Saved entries
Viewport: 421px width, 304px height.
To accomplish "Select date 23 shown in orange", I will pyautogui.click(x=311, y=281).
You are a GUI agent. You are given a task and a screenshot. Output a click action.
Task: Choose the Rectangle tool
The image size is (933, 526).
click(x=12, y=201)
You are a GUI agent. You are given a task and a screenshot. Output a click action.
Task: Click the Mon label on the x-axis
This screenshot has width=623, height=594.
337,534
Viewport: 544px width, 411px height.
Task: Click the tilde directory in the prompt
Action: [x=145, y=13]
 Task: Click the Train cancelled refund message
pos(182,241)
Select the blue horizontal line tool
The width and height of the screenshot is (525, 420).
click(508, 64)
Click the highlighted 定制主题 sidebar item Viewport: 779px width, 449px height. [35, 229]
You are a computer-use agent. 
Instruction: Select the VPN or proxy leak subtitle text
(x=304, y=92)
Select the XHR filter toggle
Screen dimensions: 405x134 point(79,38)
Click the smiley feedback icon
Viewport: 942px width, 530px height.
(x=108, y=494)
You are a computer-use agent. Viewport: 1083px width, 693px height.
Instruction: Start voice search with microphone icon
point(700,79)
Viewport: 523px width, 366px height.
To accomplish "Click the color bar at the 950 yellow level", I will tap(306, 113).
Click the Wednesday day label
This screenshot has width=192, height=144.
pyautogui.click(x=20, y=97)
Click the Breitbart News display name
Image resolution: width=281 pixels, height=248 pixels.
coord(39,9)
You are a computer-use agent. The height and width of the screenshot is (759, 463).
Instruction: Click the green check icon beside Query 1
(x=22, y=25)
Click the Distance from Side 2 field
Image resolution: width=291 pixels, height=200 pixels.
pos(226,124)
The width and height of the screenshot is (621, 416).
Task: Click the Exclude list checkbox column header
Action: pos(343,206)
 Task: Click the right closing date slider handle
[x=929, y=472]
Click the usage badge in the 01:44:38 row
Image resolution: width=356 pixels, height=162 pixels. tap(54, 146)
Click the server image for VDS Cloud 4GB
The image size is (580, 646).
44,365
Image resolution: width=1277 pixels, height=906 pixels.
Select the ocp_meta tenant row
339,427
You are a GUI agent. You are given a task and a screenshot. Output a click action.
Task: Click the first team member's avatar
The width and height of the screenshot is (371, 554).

## EXERCISE DIRECTIONS
For each line above that contains "tool", make a copy.

## TASK OUTPUT
Task: Choose the Rectangle tool
Select the blue horizontal line tool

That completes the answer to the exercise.